=== PROBLEM DETAILS ===
Lay out the records below as a numbered list, skipping blank lines and leaving out the pictures.

[Target position records]
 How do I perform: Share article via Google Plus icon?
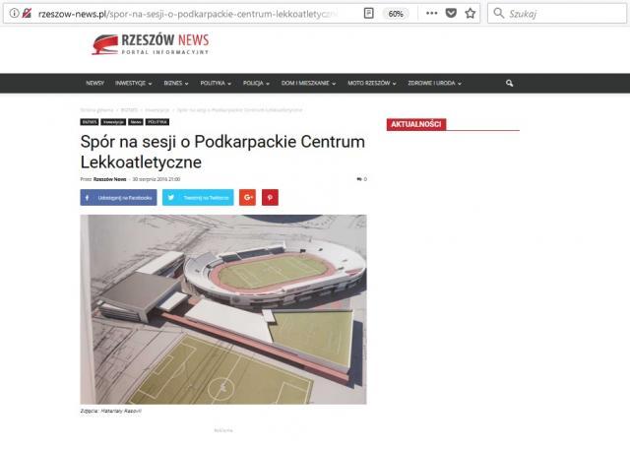point(247,197)
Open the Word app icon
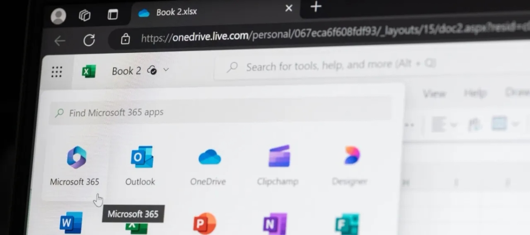Viewport: 530px width, 235px height. tap(71, 223)
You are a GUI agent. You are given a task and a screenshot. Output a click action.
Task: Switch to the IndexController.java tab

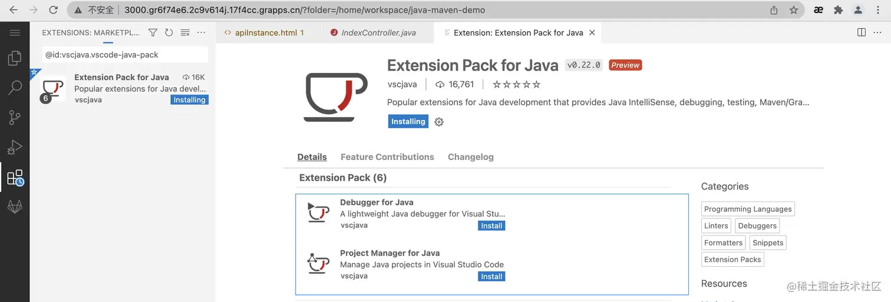coord(378,33)
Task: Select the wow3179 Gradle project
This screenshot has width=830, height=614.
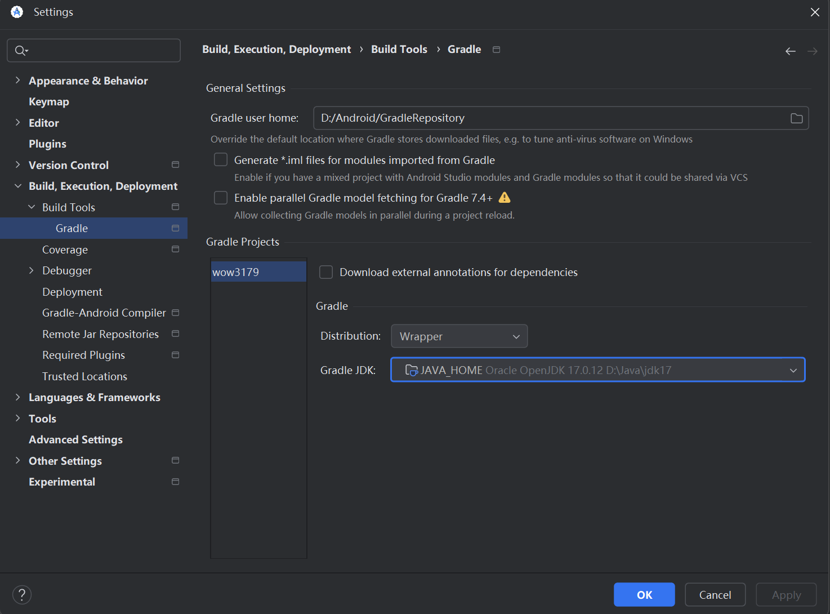Action: [x=236, y=273]
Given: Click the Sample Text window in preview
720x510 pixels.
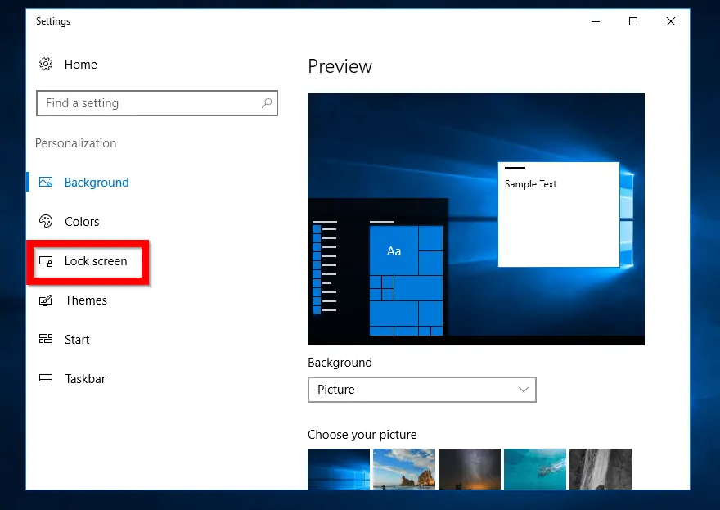Looking at the screenshot, I should 558,214.
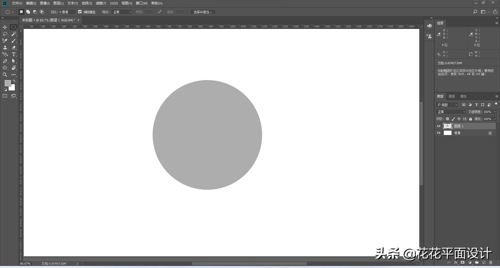Image resolution: width=500 pixels, height=268 pixels.
Task: Click the feather (羽化) input field
Action: (x=67, y=12)
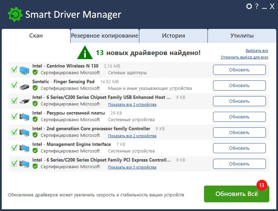Viewport: 278px width, 211px height.
Task: Click the Выбрать все link
Action: 257,50
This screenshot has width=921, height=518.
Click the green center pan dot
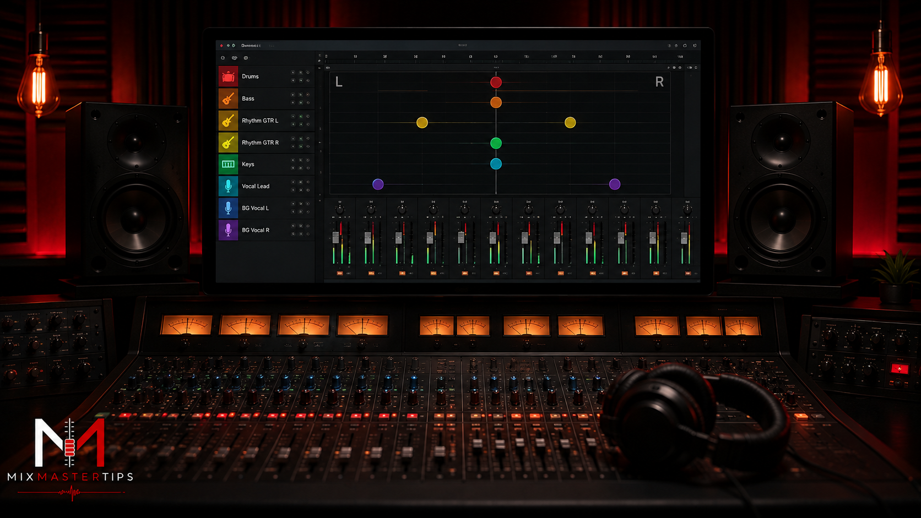(x=496, y=143)

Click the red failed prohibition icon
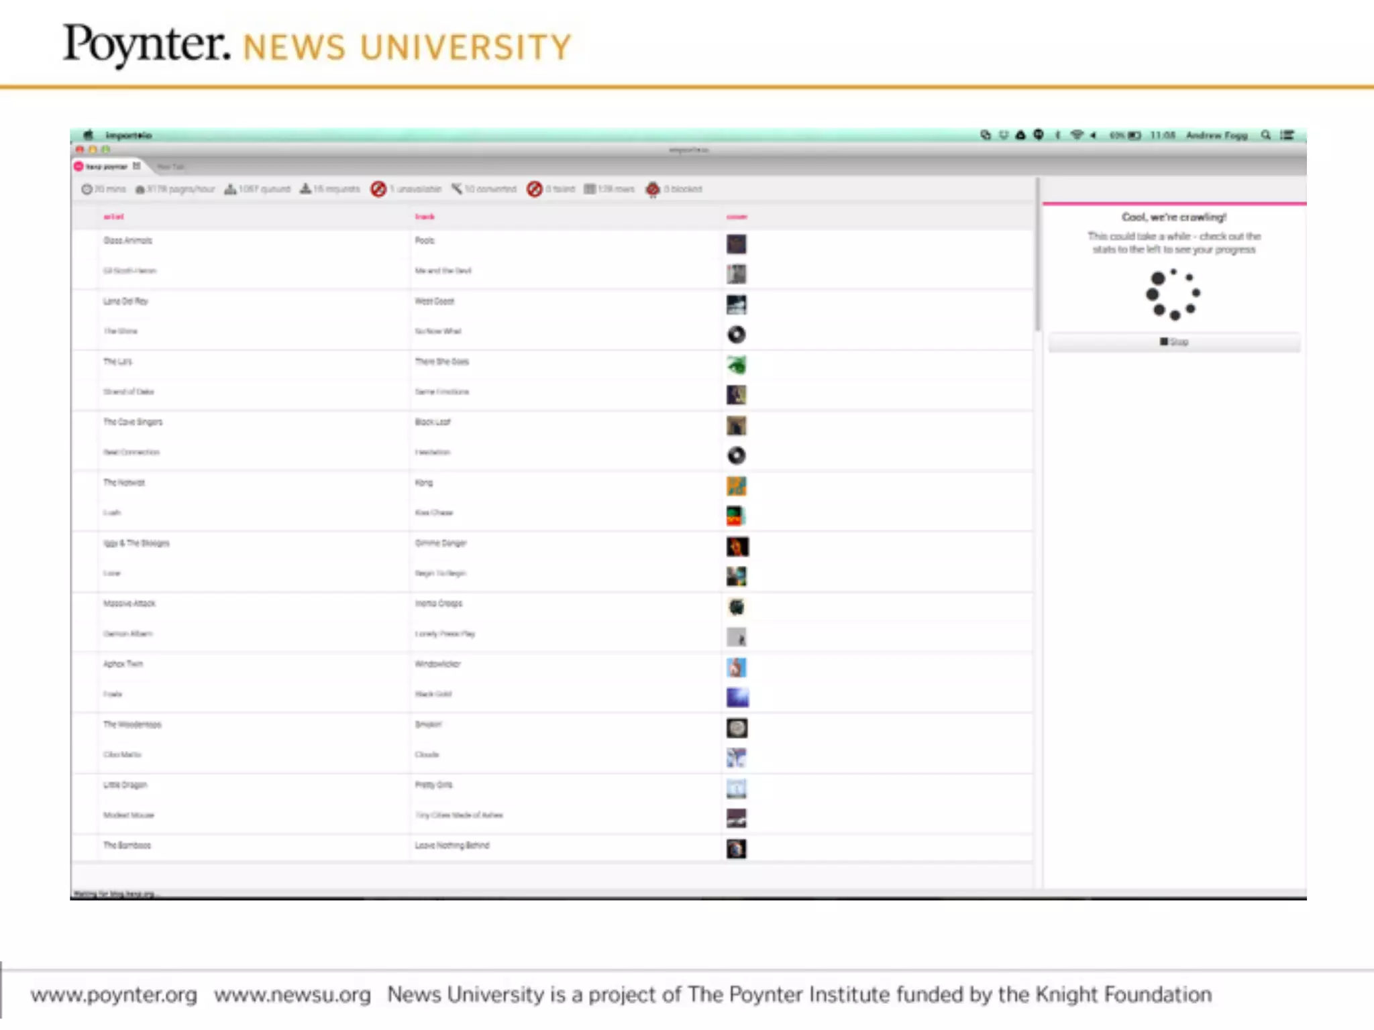click(534, 189)
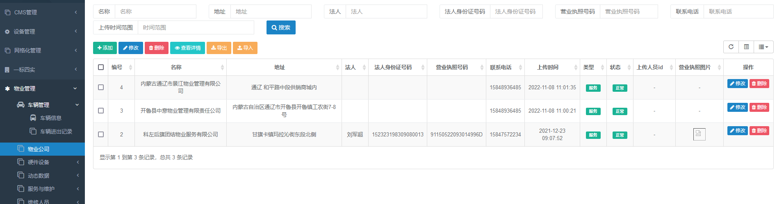777x204 pixels.
Task: Toggle table card view icon
Action: coord(746,47)
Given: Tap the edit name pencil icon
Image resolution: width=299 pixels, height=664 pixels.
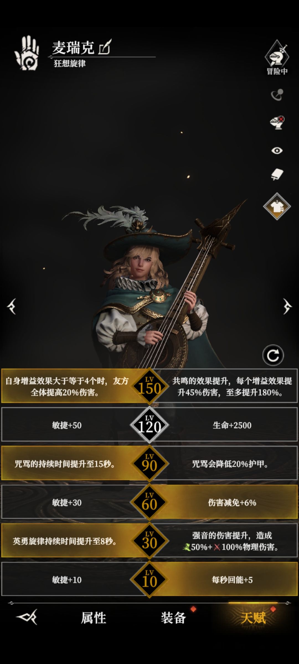Looking at the screenshot, I should pyautogui.click(x=105, y=47).
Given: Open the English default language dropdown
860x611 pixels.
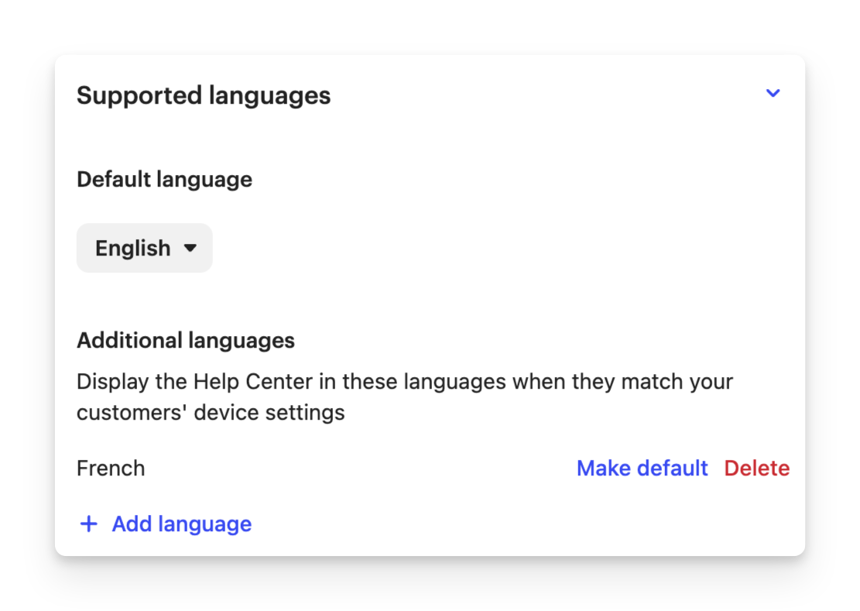Looking at the screenshot, I should pyautogui.click(x=144, y=249).
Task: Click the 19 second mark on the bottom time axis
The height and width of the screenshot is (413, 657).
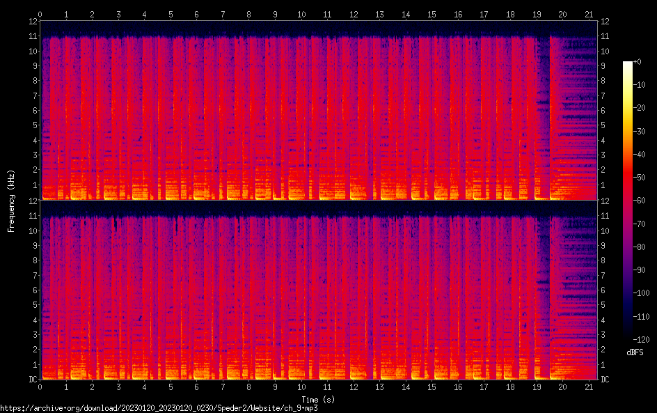Action: click(536, 387)

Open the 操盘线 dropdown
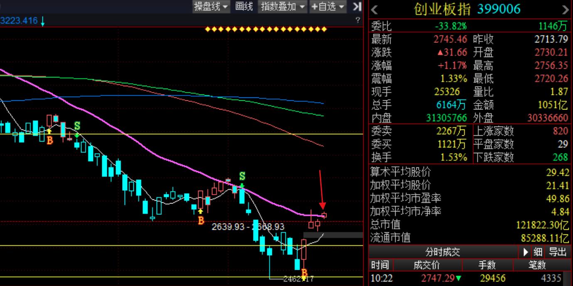[210, 7]
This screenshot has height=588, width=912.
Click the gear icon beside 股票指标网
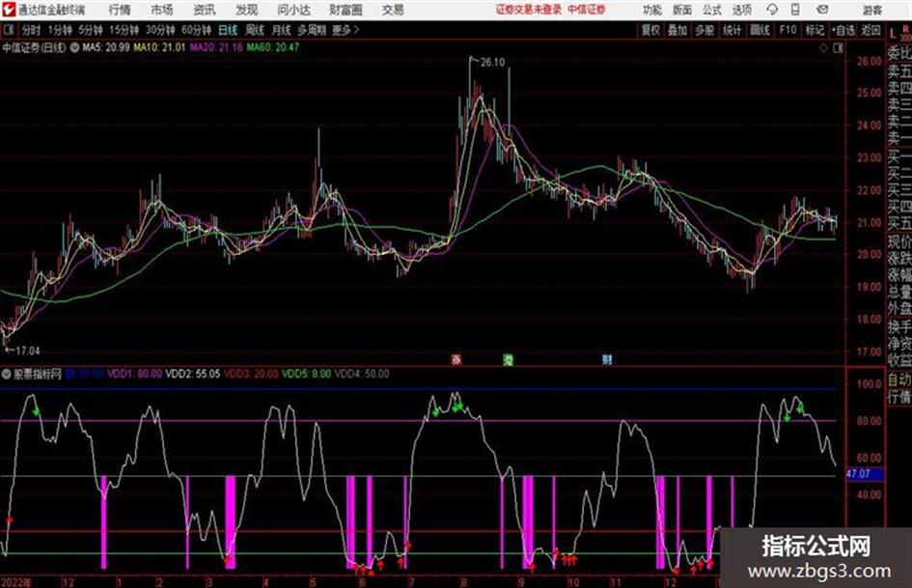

=== SOLUTION ===
1.  How do I perform: Share article via Google Plus icon?
2. point(247,197)
3. Open the Word app icon
4. Viewport: 530px width, 235px height. tap(71, 223)
5. You are a GUI agent. You are given a task and a screenshot. Output a click action.
6. Task: Switch to the IndexController.java tab
7. coord(378,33)
8. Task: Select the wow3179 Gradle project
9. This screenshot has width=830, height=614.
10. Action: [x=236, y=273]
11. Given: Click the Sample Text window in preview
12. 720x510 pixels.
13. Looking at the screenshot, I should 558,214.
14. Image resolution: width=500 pixels, height=268 pixels.
15. Task: Click the feather (羽化) input field
16. Action: (x=67, y=12)
17. Viewport: 278px width, 211px height.
18. Task: Click the Выбрать все link
19. Action: 257,50
20. This screenshot has width=921, height=518.
21. Click the green center pan dot
22. (x=496, y=143)
23. Click the red failed prohibition icon
24. click(534, 189)
25. 777x204 pixels.
26. Task: Toggle table card view icon
27. Action: coord(746,47)
28. Given: Tap the edit name pencil icon
29. Image resolution: width=299 pixels, height=664 pixels.
30. Looking at the screenshot, I should pyautogui.click(x=105, y=47).
31. Given: Open the English default language dropdown
32. 860x611 pixels.
33. Looking at the screenshot, I should pyautogui.click(x=144, y=249).
34. Task: Click the 19 second mark on the bottom time axis
35. The height and width of the screenshot is (413, 657).
36. Action: click(536, 387)
37. Open the 操盘线 dropdown
38. [210, 7]
39. This screenshot has height=588, width=912.
40. Click the gear icon beside 股票指标网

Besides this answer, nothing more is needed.